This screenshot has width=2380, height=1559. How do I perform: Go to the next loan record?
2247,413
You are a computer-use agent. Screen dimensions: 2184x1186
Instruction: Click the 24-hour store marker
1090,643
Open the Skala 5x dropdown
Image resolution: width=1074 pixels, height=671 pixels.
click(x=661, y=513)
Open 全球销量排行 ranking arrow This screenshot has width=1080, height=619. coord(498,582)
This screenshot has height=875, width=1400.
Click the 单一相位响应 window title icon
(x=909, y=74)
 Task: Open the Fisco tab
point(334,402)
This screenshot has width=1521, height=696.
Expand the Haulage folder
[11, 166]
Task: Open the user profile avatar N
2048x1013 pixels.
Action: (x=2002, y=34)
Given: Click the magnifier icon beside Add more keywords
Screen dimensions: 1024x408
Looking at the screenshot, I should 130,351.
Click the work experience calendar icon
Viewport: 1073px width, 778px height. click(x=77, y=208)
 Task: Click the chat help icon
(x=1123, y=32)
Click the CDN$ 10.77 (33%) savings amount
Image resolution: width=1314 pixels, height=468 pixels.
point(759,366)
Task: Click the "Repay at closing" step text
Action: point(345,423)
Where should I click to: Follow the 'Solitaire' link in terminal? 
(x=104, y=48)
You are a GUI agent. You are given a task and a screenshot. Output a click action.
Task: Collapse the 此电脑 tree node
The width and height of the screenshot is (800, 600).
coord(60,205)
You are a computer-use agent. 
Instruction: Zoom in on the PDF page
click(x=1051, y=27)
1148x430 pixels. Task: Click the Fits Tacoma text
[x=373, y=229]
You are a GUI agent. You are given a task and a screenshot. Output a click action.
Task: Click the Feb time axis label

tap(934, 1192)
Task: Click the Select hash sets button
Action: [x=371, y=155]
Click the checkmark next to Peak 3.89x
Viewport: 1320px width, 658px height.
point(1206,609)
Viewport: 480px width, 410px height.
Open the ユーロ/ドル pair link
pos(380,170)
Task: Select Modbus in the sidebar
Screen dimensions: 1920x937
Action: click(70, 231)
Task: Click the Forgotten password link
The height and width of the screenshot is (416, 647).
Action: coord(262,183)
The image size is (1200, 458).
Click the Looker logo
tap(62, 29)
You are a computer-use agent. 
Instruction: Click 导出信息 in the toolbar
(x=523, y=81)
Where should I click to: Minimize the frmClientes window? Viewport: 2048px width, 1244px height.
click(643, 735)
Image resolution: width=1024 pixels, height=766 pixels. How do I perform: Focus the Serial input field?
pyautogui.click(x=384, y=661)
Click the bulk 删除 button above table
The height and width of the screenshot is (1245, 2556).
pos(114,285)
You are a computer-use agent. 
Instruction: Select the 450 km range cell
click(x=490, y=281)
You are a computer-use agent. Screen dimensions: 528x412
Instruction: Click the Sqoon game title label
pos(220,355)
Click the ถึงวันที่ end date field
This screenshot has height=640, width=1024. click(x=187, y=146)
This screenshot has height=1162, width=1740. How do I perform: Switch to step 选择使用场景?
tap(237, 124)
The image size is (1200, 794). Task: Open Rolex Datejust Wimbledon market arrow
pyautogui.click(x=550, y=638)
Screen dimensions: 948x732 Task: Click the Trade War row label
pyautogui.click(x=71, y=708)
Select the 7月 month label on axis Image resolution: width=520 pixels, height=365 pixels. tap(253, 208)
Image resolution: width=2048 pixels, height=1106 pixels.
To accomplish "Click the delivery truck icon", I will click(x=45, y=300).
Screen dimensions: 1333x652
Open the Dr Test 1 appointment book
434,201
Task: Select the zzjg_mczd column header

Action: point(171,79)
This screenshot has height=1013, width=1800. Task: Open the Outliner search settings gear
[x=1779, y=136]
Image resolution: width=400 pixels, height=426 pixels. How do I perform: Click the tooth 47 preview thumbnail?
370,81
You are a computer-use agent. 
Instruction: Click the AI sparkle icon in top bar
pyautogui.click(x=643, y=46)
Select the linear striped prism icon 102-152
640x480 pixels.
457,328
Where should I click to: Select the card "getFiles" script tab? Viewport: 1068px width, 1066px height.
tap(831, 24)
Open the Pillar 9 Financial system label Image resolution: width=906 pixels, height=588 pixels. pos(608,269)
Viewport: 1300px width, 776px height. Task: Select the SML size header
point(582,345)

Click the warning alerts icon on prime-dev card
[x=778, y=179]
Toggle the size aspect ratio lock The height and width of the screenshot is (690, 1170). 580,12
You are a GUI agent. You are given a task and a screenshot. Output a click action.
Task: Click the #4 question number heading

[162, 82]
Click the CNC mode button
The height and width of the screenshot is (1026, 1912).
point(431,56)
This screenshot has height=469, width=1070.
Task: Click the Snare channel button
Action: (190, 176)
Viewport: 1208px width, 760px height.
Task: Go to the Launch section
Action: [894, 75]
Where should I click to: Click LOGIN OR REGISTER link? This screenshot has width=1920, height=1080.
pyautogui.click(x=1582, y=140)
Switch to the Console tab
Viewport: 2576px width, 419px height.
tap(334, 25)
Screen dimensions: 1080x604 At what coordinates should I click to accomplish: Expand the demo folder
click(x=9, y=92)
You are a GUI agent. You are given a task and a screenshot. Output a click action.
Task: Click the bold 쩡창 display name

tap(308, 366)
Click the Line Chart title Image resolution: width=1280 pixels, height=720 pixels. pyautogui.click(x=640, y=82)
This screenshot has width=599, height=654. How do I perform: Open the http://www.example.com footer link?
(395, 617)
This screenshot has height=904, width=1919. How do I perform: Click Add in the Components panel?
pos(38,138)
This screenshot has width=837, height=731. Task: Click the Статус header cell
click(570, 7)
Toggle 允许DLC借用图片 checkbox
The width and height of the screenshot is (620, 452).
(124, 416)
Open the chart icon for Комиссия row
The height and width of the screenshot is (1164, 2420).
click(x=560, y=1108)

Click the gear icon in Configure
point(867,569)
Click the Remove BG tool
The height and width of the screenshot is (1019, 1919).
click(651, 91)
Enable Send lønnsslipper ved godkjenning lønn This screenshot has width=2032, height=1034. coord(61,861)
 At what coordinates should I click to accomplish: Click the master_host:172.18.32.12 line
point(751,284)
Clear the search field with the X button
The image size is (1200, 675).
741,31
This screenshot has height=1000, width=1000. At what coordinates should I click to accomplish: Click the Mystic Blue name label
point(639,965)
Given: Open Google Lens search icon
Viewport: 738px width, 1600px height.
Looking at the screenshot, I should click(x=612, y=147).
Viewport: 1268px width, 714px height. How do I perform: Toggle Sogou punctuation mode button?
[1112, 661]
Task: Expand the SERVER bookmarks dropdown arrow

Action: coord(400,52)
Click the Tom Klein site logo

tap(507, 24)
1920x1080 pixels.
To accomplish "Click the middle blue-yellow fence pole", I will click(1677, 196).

-.-.-

**INSTRUCCIONES Y REQUISITOS**
Vuelve a escribir todas las entradas anteriores sustituyendo "Screen dimensions" por "Screen size" y deja todo lo demás sin cambios.

**RESULTADO FINAL**
This screenshot has width=2380, height=1559. How do I perform: Go to the next loan record?
2247,413
You are a computer-use agent. Screen size: 2184x1186
Instruction: Click the 24-hour store marker
1090,643
Open the Skala 5x dropdown
Image resolution: width=1074 pixels, height=671 pixels.
click(x=661, y=513)
Open 全球销量排行 ranking arrow This screenshot has width=1080, height=619. coord(498,582)
This screenshot has height=875, width=1400.
Click the 单一相位响应 window title icon
(x=909, y=74)
 Task: Open the Fisco tab
point(334,402)
This screenshot has width=1521, height=696.
Expand the Haulage folder
[11, 166]
Task: Open the user profile avatar N
2048x1013 pixels.
Action: (x=2002, y=34)
Given: Click the magnifier icon beside Add more keywords
Screen size: 1024x408
Looking at the screenshot, I should 130,351.
Click the work experience calendar icon
Viewport: 1073px width, 778px height. click(x=77, y=208)
 Task: Click the chat help icon
(x=1123, y=32)
Click the CDN$ 10.77 (33%) savings amount
Image resolution: width=1314 pixels, height=468 pixels.
point(759,366)
Task: Click the "Repay at closing" step text
Action: point(345,423)
Where should I click to: Follow the 'Solitaire' link in terminal? 
(x=104, y=48)
You are a GUI agent. You are given a task and a screenshot. Output a click action.
Task: Collapse the 此电脑 tree node
The width and height of the screenshot is (800, 600).
coord(60,205)
You are a computer-use agent. 
Instruction: Zoom in on the PDF page
click(x=1051, y=27)
1148x430 pixels. Task: Click the Fits Tacoma text
[x=373, y=229]
You are a GUI agent. You are given a task and a screenshot. Output a click action.
Task: Click the Feb time axis label

tap(934, 1192)
Task: Click the Select hash sets button
Action: [x=371, y=155]
Click the checkmark next to Peak 3.89x
Viewport: 1320px width, 658px height.
point(1206,609)
Viewport: 480px width, 410px height.
Open the ユーロ/ドル pair link
pos(380,170)
Task: Select Modbus in the sidebar
Screen size: 1920x937
Action: click(70, 231)
Task: Click the Forgotten password link
The height and width of the screenshot is (416, 647).
Action: coord(262,183)
The image size is (1200, 458).
Click the Looker logo
tap(62, 29)
You are a computer-use agent. 
Instruction: Click 导出信息 in the toolbar
(x=523, y=81)
Where should I click to: Minimize the frmClientes window? Viewport: 2048px width, 1244px height.
click(643, 735)
Image resolution: width=1024 pixels, height=766 pixels. How do I perform: Focus the Serial input field?
pyautogui.click(x=384, y=661)
Click the bulk 删除 button above table
The height and width of the screenshot is (1245, 2556).
pos(114,285)
You are a computer-use agent. 
Instruction: Select the 450 km range cell
click(x=490, y=281)
You are a computer-use agent. Screen size: 528x412
Instruction: Click the Sqoon game title label
pos(220,355)
Click the ถึงวันที่ end date field
This screenshot has height=640, width=1024. click(x=187, y=146)
This screenshot has height=1162, width=1740. How do I perform: Switch to step 选择使用场景?
tap(237, 124)
The image size is (1200, 794). Task: Open Rolex Datejust Wimbledon market arrow
pyautogui.click(x=550, y=638)
Screen size: 948x732 Task: Click the Trade War row label
pyautogui.click(x=71, y=708)
Select the 7月 month label on axis Image resolution: width=520 pixels, height=365 pixels. tap(253, 208)
Image resolution: width=2048 pixels, height=1106 pixels.
To accomplish "Click the delivery truck icon", I will click(x=45, y=300).
Screen size: 1333x652
Open the Dr Test 1 appointment book
434,201
Task: Select the zzjg_mczd column header

Action: point(171,79)
This screenshot has height=1013, width=1800. Task: Open the Outliner search settings gear
[x=1779, y=136]
Image resolution: width=400 pixels, height=426 pixels. How do I perform: Click the tooth 47 preview thumbnail?
370,81
You are a computer-use agent. 
Instruction: Click the AI sparkle icon in top bar
pyautogui.click(x=643, y=46)
Select the linear striped prism icon 102-152
640x480 pixels.
457,328
Where should I click to: Select the card "getFiles" script tab? Viewport: 1068px width, 1066px height.
tap(831, 24)
Open the Pillar 9 Financial system label Image resolution: width=906 pixels, height=588 pixels. pos(608,269)
Viewport: 1300px width, 776px height. Task: Select the SML size header
point(582,345)

Click the warning alerts icon on prime-dev card
[x=778, y=179]
Toggle the size aspect ratio lock The height and width of the screenshot is (690, 1170). 580,12
You are a GUI agent. You are given a task and a screenshot. Output a click action.
Task: Click the #4 question number heading

[162, 82]
Click the CNC mode button
The height and width of the screenshot is (1026, 1912).
point(431,56)
This screenshot has height=469, width=1070.
Task: Click the Snare channel button
Action: (190, 176)
Viewport: 1208px width, 760px height.
Task: Go to the Launch section
Action: [894, 75]
Where should I click to: Click LOGIN OR REGISTER link? This screenshot has width=1920, height=1080.
pyautogui.click(x=1582, y=140)
Switch to the Console tab
Viewport: 2576px width, 419px height.
tap(334, 25)
Screen size: 1080x604 At what coordinates should I click to accomplish: Expand the demo folder
click(x=9, y=92)
You are a GUI agent. You are given a task and a screenshot. Output a click action.
Task: Click the bold 쩡창 display name

tap(308, 366)
Click the Line Chart title Image resolution: width=1280 pixels, height=720 pixels. pyautogui.click(x=640, y=82)
This screenshot has width=599, height=654. How do I perform: Open the http://www.example.com footer link?
(395, 617)
This screenshot has height=904, width=1919. How do I perform: Click Add in the Components panel?
pos(38,138)
This screenshot has width=837, height=731. Task: Click the Статус header cell
click(570, 7)
Toggle 允许DLC借用图片 checkbox
The width and height of the screenshot is (620, 452).
(124, 416)
Open the chart icon for Комиссия row
The height and width of the screenshot is (1164, 2420).
click(x=560, y=1108)

Click the gear icon in Configure
point(867,569)
Click the Remove BG tool
The height and width of the screenshot is (1019, 1919).
click(651, 91)
Enable Send lønnsslipper ved godkjenning lønn This screenshot has width=2032, height=1034. coord(61,861)
 At what coordinates should I click to accomplish: Click the master_host:172.18.32.12 line
point(751,284)
Clear the search field with the X button
The image size is (1200, 675).
741,31
This screenshot has height=1000, width=1000. At what coordinates should I click to accomplish: Click the Mystic Blue name label
point(639,965)
Given: Open Google Lens search icon
Viewport: 738px width, 1600px height.
Looking at the screenshot, I should click(x=612, y=147).
Viewport: 1268px width, 714px height. How do I perform: Toggle Sogou punctuation mode button?
[1112, 661]
Task: Expand the SERVER bookmarks dropdown arrow

Action: coord(400,52)
Click the Tom Klein site logo

tap(507, 24)
1920x1080 pixels.
To accomplish "Click the middle blue-yellow fence pole", I will click(1677, 196).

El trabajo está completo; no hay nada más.